Além do aumento da inflação, que já vem acometendo a população brasileira, lidar com mais um aumento gerado pela falta de oferta de produto pode impactar ainda mais os consumidores, principalmente os mais pobres, alerta Ana Lídia. “As pessoas já não estavam tendo acesso a esses alimentos mais saudáveis. Agora o acesso ficou mais restrito ainda. O pior é que o cenário no futuro também não é favorável. A gente ainda deve ter um problema mais pra frente com os alimentos não perecíveis, como o milho e o arroz. Muitas plantações desses produtos foram perdidas por causa da seca, então nós já estamos prevendo, para daqui alguns meses, um aumento maior ainda nos preços desses itens.”
Para quem tem condições, a professora sugere que seja feita uma horta caseira para ajudar a passar por esses momentos de escassez. “A gente está sujeito a esse tipo de situação, principalmente com o desmatamento. Então é bom que, principalmente famílias de baixa renda, tentem ter uma hortinha em casa, porque o básico para comer você vai ter ali. Você não vai ter uma plantação de batata ou mandioca, mas dá pra ter um vaso com uma couve, alface, tomate, outras coisas que são menores.”

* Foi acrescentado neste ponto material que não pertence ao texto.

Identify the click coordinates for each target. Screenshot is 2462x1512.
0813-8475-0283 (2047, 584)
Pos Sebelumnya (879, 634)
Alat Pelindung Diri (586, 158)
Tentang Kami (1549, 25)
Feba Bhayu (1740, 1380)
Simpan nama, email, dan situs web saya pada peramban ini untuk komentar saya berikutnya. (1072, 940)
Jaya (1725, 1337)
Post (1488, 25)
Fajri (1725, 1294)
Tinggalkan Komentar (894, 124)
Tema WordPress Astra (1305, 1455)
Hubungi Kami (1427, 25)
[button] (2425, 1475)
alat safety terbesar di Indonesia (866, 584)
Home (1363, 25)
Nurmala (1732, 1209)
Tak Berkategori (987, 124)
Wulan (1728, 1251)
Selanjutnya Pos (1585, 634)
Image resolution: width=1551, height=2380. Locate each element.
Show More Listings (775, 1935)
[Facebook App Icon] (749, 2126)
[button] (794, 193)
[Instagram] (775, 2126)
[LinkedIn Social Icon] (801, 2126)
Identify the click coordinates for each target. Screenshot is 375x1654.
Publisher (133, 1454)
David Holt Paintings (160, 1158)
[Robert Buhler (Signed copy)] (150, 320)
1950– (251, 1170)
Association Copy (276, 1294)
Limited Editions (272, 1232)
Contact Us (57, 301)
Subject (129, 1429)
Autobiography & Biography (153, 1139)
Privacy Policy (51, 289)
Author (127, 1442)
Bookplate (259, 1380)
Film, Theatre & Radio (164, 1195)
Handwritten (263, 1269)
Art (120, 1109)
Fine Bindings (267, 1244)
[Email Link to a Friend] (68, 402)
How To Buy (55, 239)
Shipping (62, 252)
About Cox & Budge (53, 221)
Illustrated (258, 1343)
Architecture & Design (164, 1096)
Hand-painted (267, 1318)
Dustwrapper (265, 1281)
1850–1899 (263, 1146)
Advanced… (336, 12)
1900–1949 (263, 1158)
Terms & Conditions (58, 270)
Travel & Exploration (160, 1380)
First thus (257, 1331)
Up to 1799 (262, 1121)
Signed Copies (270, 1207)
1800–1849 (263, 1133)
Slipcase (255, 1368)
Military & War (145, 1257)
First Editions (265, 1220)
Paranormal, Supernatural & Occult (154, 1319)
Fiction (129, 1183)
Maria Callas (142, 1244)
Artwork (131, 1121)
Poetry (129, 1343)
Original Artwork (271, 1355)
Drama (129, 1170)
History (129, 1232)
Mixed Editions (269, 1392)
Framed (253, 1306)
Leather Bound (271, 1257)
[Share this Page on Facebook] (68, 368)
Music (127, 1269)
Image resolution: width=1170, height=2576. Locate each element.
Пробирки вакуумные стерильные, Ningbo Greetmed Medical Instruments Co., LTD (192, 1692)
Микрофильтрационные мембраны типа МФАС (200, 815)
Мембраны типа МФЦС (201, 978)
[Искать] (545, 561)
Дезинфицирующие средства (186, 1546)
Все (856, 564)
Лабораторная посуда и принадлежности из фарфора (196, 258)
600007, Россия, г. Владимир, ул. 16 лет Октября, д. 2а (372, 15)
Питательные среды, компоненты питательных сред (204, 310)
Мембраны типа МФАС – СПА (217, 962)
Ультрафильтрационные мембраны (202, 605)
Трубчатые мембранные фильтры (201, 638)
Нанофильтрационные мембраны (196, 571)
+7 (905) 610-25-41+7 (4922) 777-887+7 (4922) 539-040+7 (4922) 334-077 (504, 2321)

Ajuda aos agricultores do estado
Diante da quantidade de produtores prejudicados no estado, o Governo mineiro lançou o Plano Recupera Minas, que vai destinar R$ 603 milhões em recursos estaduais para ações na área de infraestrutura e de suporte a pessoas e cidades afetadas pelos fortes temporais. O plano conta com medidas imediatas ou de rápida implementação.
Para agricultores familiares que precisam comprovar as perdas causadas pelas chuvas, a Emater vai elaborar, gratuitamente, laudos técnicos. Estas comprovações são essenciais para que os agricultores familiares consigam renegociar suas dívidas ou financiamentos, além de garantir acesso a seguros. Os profissionais também vão elaborar projetos técnicos para os produtores que necessitem obter recursos junto aos agentes financeiros para recuperação de estruturas nas propriedades ou dos sistemas produtivos prejudicados pelas chuvas.
Além disso, a Emater também irá orientar os produtores sobre o recebimento do Garantia-Safra, um benefício do Programa Nacional de Fortalecimento da Agricultura Familiar (Pronaf) voltado a agricultores familiares da região do Semiárido. O Garantia-Safra é pago aos agricultores inscritos, com renda mensal de até um salário mínimo e meio, com plantio entre 0,6 e cinco hectares, e que tiverem perdas comprovadas por estiagem ou excesso de chuva em lavouras de feijão, milho, arroz, mandioca e algodão. A estimativa é que cerca de 40 mil agricultores poderão ser beneficiados.